Page extract
▽

I agree, look at my system specs, that should give you a idea of which way I'd go. Just trying to get Cordero the best bang for the buck.


And when it comes right down to it, it's not like Cordero can't take the best from both builds. Say he takes your CPU and MB and puts that in exchange for the AMD cpu and MB in my build and have that for about $850.


----------



## crazyeyesreaper (Apr 19, 2012)

best bang for buck is Intel man  

photoshop the Intel chip is around 30-45% faster
3D content creation its 10-30% faster
and thats i5 2400 vs 1075T 6 core, which is what the 960T unlocks to,

in gaming  such as World of Warcraft starcraft II etc its around 33% in favor of the i5, 
the price on the CPU is better but its getting knocked hard as a 6 core vs 4 cores, and thats a best case senario alot of 960Ts dont unlock or only unlock to 5 cores  at 4 and 5 cores it just gets slaughtered

still with the selection i have the monitor suffers in size and res a bit but even so i managed sub $800, with a bit of parts shuffling between both are suggest builds he could end up well off. 

In all honest swapping to the i5 2300 wouldnt hurt him much at all, and would drop the price another $10 mix and match the parts we dug up i think sub $850 would be easily doable.


----------



## BarbaricSoul (Apr 19, 2012)

I agree, Intel is faster, but let's face it. With a GTX560 SE, which either CPU is fully capable of max'ing out, he won't notice a difference when gaming. As for photoshop and 3d work, no arguement from me there.


----------



## crazyeyesreaper (Apr 19, 2012)

△

Parts of the exercise
• A. Echo the thread from "still with the" to "up well off.".
• B. Name every processor model the thread identifies by model number.
The listing is taken from a separate source unrelated to the thread.

Data shown

▽

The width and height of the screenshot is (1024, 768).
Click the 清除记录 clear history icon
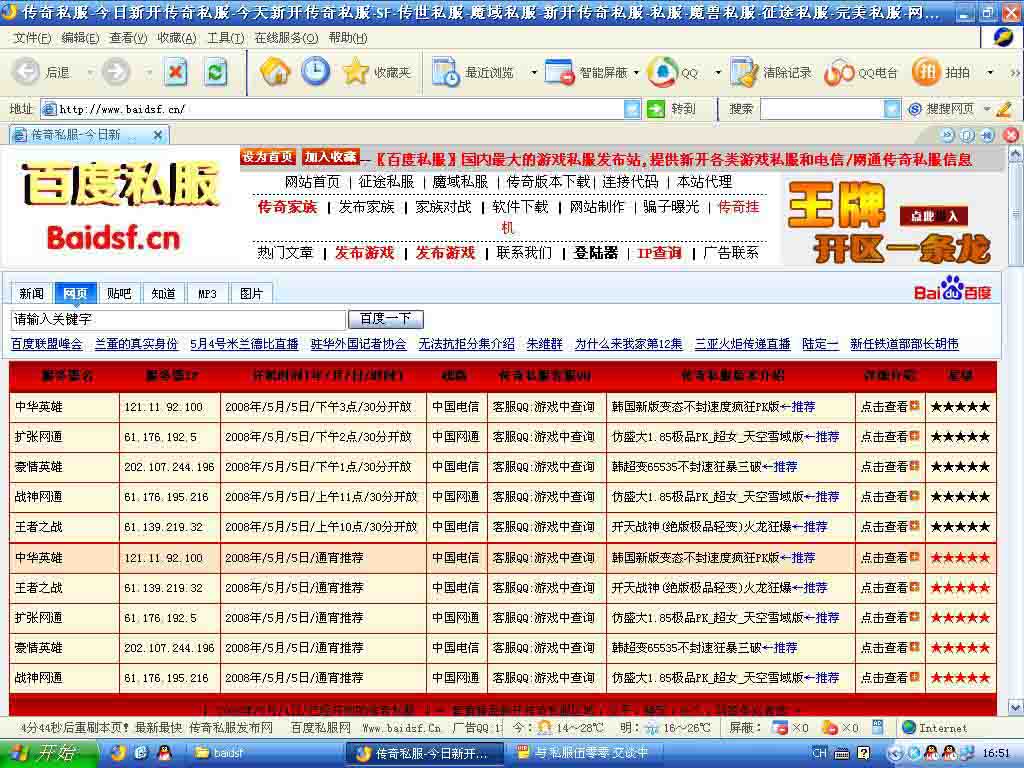744,72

△

Expected outputs
• A.
still with the selection i have the monitor suffers in size and res a bit but even so i managed sub $800, with a bit of parts shuffling between both are suggest builds he could end up well off.

• B.
i5 2400
1075T
960T
i5 2300